I've tentatively planned it for sometime this weekend so don't be alarmed if UK-M is unavailable for a few hours.

L


----------



## God (Sep 3, 2009)

Look forward to seeing the new version up and running :thumb:


----------



## Syko (May 18, 2010)

I just tried putting a video in my journal and wonderd why it didnt work

Silly spammers :cursing:

Will this new feature still be through youtube?


----------



## 1Tonne (Jun 6, 2010)

Oooh, i kinda wee'd a little bit with excitement.


----------



## Matt 1 (May 8, 2010)

Good luck with setting up the new site. Will be good to have better media services on here


----------



## Syko (May 18, 2010)

I actually think UK - M is fine as it is but i dont like change

Bet i will hate it at first but soon get used to it


----------



## Ken Hutchinson (May 29, 2009)

Ok cheers Lorian, thought i had a problem with my pc lol.


----------



## Syko (May 18, 2010)




----------



## Lorian (Apr 9, 2003)

Syko said:


> Will this new feature still be through youtube?


It'll work with pretty much everything.. 

There won't be any need to mess about with embed codes either. All you'll need to do is post the url to the video and, regardless of which media site it's on, the forum will recognise that it's a video and embed it automatically.



Syko said:


> I actually think UK - M is fine as it is but i dont like change
> 
> Bet i will hate it at first but soon get used to it


About 30 existing members people saw a preview of the new design last month. The good news is that overwhelmingly they preferred it to our existing one.
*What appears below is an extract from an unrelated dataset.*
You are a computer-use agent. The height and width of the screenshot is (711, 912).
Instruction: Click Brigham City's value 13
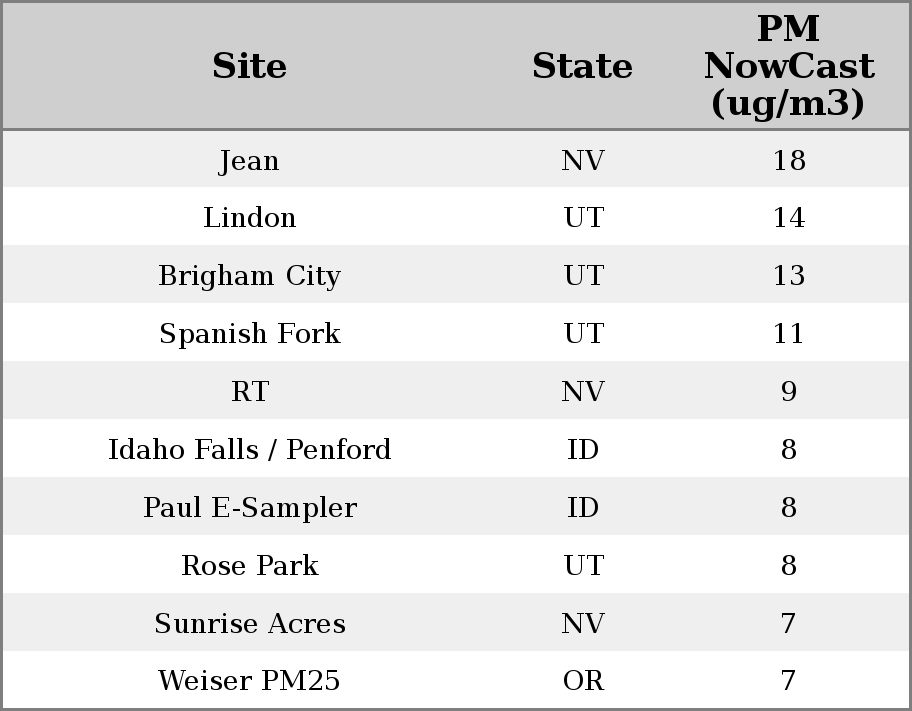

Even some members who by their own admission 'don't like change' agreed that it was step forwards 

L


----------



## Syko (May 18, 2010)

Could you not make it a rule that only bronze members can embed videos just till the upgrade is done?


----------



## Lorian (Apr 9, 2003)

Syko said:


> Could you not make it a rule that only bronze members can embed videos just till the upgrade is done?


Unfortunately not.

Posting privileges are set per forum, not per user-group.

This is one of the things which we will be able to do once we upgrade.. (I know that doesn't help you now) which will mean I can stop new members posting spam links.

L


----------



## Lorian (Apr 9, 2003)

Update - I've re-enabled it for the Journals.

It we start getting issues I'll need to disable again though..

L


----------



## Syko (May 18, 2010)

Good man


----------



## Ironclad (Jun 23, 2009)

Not experienced the video spam you described Lorian but I have been thrown away from ukm to another site simply by scroll down the page (kylie thread).


----------



## Lorian (Apr 9, 2003)

Witch-King said:


> Not experienced the video spam you described Lorian but I have been thrown away from ukm to another site simply by scroll down the page (kylie thread).


The spam isn't through the videos themselves.. but by enabling the functionality which allows them to be embedded, the spammers abuse it to create the issue you described.

L


----------



## Danjal (Aug 4, 2009)

Will the current user database and all related information, such as posts, attachments ect, remain after the update?


----------



## Lorian (Apr 9, 2003)

Desperadodan said:


> Will the current user database and all related information, such as posts, attachments ect, remain after the update?


Yes.. which is what takes so long. 

L


----------